Gender equality has become an election issue – but progress remains painfully slow
Gender equality has been highlighted as an important electoral issue in the political manifestos. All of the main parties want to see better conditions at work for women and they welcomed progress on female representation on boards – vouching to do more, though shying away from embracing quotas.
But what is holding women back when the business case for gender equality is so clear? After all, as Fiona (now Dame) Woolf said in her foreword to Yvonne Thompson’s book 7 Traits of Highly Successful Women on Boards, it is now clear that “the better the gender and diversity mix, the better the [organisation’s] performance”.
Newton Investment Management’s Helena Morrissey wrote in City A.M. this month about new research from Judge Business School which, based on data from 41 countries, suggested that the higher women’s economic power, the more likely were they to be on company boards. That economic power was measured in terms of expected years of girls’ education and also the percentage of women in the labour force.
This is a significant finding and, in my view, reinforces the concerns that still exist in relation to women’s progress in this area in the UK. For one, the evidence suggests that women in the UK now outperform men in educational achievement. Recent figures from Ucas, the universities and colleges admissions service, showed that women are a third more likely to enter higher education than men. Among 18 year-olds, 34 per cent of women were allocated university places compared with 26 per cent of men, the widest this gap has ever been.
Put another way, four out of every seven higher education places are now going to women. What is more, the employment rate for women, though still some 10 per cent below that for men, is at 68.5 per cent, the highest since records began in 1971.
Yet women are still very badly under-represented at the top in most walks of life. Today, 93 per cent of executive directors are men and 77 per cent of Parliament is male. And this is replicated across many sectors of society. In medicine, for example, hardly any heads of hospital trusts are women, and a very small number of women are top consultants or chief executives.
Women enter academia in droves. Yet according to the Times Education Supplement, in late 2014, some 78 per cent of professors, 72 per cent of senior managers, and 81 per cent of vice-chancellors in the UK were men. In law, where women represent 62 per cent of those entering the profession, less than a third of partners are women.
Of course, women do have power in terms of being responsible for some 70 per cent of all purchasing decisions made. Nevertheless, their actual earning power still lags considerably behind that of men and this limits their influence. Not only are women more likely than men to be in what is now termed less well-paid “casualised” labour, but a pay gap persists even as they increasingly penetrate more highly-paid occupations. The pay gap for health professionals, for example, remains a high 15.4 per cent, and data from the Equality and Human Rights Commission at the beginning of the coalition was suggesting that, in the financial sector, women working full-time earned 55 per cent less annual average gross salary than their male colleagues.

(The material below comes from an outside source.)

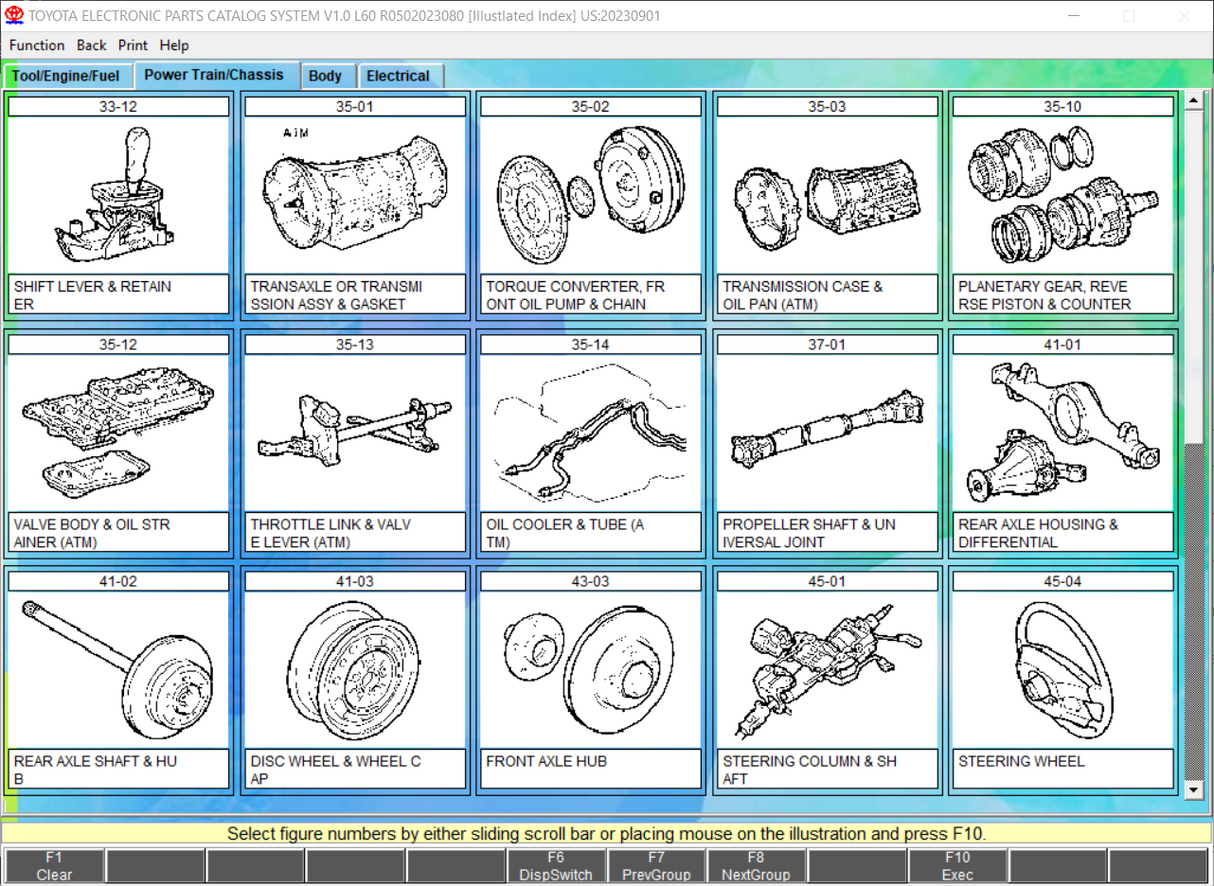Switch to the Body tab
1214x886 pixels.
point(328,75)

So how do we ensure that we prepare women well for the boardroom? The answer is by reducing obstacles further down the chain and by requiring greater transparency on pay from the larger firms. All main parties included policies in this area and also focused on the need to reduce the cost of childcare for working families. The latter is a necessary (though not sufficient) condition for ensuring that more women join the workforce or return to work after giving birth. It thus also addresses the pay gap, which widens considerably once women have children.
Losing so many women from the workplace, or having them return to work in less productive roles below their skills levels, is a waste of productive capacity in the economy and consigns us to lower growth rates for years to come. Boards are a good indication of progress in gender equality, but still only a limited one. And even here the not-too-ambitious target of 25 per cent female board representation by the end of this year for larger quoted companies is being met to a considerable extent by part time external appointments, rather than by the promotion of women executives from within the organisation.
Unless companies are made to rethink their internal cultures and their pipelines for promotion through direct government intervention, such as the imposition of (possibly temporary) quotas, progress will remain painfully slow.